**PROVIDED DATA**
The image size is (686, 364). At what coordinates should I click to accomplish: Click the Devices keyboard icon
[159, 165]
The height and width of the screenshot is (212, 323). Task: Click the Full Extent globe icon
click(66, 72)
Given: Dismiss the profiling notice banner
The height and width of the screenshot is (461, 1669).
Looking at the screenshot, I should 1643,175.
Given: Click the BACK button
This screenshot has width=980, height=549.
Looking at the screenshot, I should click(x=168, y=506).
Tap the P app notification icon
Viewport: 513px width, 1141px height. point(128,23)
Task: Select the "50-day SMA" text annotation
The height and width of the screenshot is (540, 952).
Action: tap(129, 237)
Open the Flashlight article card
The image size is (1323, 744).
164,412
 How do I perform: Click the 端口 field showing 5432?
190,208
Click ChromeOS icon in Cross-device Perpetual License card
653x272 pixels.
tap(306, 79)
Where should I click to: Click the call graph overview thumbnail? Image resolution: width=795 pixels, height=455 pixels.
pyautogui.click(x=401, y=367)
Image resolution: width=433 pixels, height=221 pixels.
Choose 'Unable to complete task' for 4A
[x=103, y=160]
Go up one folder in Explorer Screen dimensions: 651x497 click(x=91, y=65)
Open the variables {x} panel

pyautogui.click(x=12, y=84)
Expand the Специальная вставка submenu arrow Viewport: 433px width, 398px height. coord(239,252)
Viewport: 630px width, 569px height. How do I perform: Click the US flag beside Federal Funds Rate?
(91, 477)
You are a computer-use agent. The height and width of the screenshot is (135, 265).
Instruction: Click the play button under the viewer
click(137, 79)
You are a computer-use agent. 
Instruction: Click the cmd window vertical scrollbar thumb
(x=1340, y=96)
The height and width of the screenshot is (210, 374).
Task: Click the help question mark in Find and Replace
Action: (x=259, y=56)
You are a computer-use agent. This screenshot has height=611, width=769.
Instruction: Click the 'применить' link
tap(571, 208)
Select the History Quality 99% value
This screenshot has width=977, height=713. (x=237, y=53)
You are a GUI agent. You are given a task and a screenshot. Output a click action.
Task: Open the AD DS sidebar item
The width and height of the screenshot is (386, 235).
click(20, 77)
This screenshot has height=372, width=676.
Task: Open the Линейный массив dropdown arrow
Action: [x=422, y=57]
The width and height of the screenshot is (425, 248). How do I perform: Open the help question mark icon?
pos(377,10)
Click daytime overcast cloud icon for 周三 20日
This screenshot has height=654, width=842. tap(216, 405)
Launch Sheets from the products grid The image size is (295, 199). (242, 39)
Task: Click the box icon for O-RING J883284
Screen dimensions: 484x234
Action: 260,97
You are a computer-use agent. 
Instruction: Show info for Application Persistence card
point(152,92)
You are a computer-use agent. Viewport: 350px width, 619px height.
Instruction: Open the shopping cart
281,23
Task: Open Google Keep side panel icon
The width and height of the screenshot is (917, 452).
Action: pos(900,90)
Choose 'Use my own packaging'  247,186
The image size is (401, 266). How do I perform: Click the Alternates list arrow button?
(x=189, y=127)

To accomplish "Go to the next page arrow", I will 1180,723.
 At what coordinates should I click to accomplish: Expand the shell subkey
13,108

**TASK ITEM**
When you retype the entries above, keep every line identical to the source.

**SOLUTION TO THIS PROBLEM**
The image size is (686, 364). At what coordinates should I click to accomplish: Click the Devices keyboard icon
[159, 165]
The height and width of the screenshot is (212, 323). Task: Click the Full Extent globe icon
click(66, 72)
Given: Dismiss the profiling notice banner
The height and width of the screenshot is (461, 1669).
Looking at the screenshot, I should 1643,175.
Given: Click the BACK button
This screenshot has width=980, height=549.
Looking at the screenshot, I should click(x=168, y=506).
Tap the P app notification icon
Viewport: 513px width, 1141px height. point(128,23)
Task: Select the "50-day SMA" text annotation
The height and width of the screenshot is (540, 952).
Action: tap(129, 237)
Open the Flashlight article card
The image size is (1323, 744).
164,412
 How do I perform: Click the 端口 field showing 5432?
190,208
Click ChromeOS icon in Cross-device Perpetual License card
653x272 pixels.
tap(306, 79)
Where should I click to: Click the call graph overview thumbnail? Image resolution: width=795 pixels, height=455 pixels.
pyautogui.click(x=401, y=367)
Image resolution: width=433 pixels, height=221 pixels.
Choose 'Unable to complete task' for 4A
[x=103, y=160]
Go up one folder in Explorer Screen dimensions: 651x497 click(x=91, y=65)
Open the variables {x} panel

pyautogui.click(x=12, y=84)
Expand the Специальная вставка submenu arrow Viewport: 433px width, 398px height. coord(239,252)
Viewport: 630px width, 569px height. How do I perform: Click the US flag beside Federal Funds Rate?
(91, 477)
You are a computer-use agent. The height and width of the screenshot is (135, 265).
Instruction: Click the play button under the viewer
click(137, 79)
You are a computer-use agent. 
Instruction: Click the cmd window vertical scrollbar thumb
(x=1340, y=96)
The height and width of the screenshot is (210, 374).
Task: Click the help question mark in Find and Replace
Action: (x=259, y=56)
You are a computer-use agent. This screenshot has height=611, width=769.
Instruction: Click the 'применить' link
tap(571, 208)
Select the History Quality 99% value
This screenshot has width=977, height=713. (x=237, y=53)
You are a GUI agent. You are given a task and a screenshot. Output a click action.
Task: Open the AD DS sidebar item
The width and height of the screenshot is (386, 235).
click(20, 77)
This screenshot has height=372, width=676.
Task: Open the Линейный массив dropdown arrow
Action: [x=422, y=57]
The width and height of the screenshot is (425, 248). How do I perform: Open the help question mark icon?
pos(377,10)
Click daytime overcast cloud icon for 周三 20日
This screenshot has height=654, width=842. tap(216, 405)
Launch Sheets from the products grid The image size is (295, 199). (242, 39)
Task: Click the box icon for O-RING J883284
Screen dimensions: 484x234
Action: 260,97
You are a computer-use agent. 
Instruction: Show info for Application Persistence card
point(152,92)
You are a computer-use agent. Viewport: 350px width, 619px height.
Instruction: Open the shopping cart
281,23
Task: Open Google Keep side panel icon
The width and height of the screenshot is (917, 452).
Action: pos(900,90)
Choose 'Use my own packaging'  247,186
The image size is (401, 266). How do I perform: Click the Alternates list arrow button?
(x=189, y=127)

To accomplish "Go to the next page arrow", I will 1180,723.
 At what coordinates should I click to accomplish: Expand the shell subkey
13,108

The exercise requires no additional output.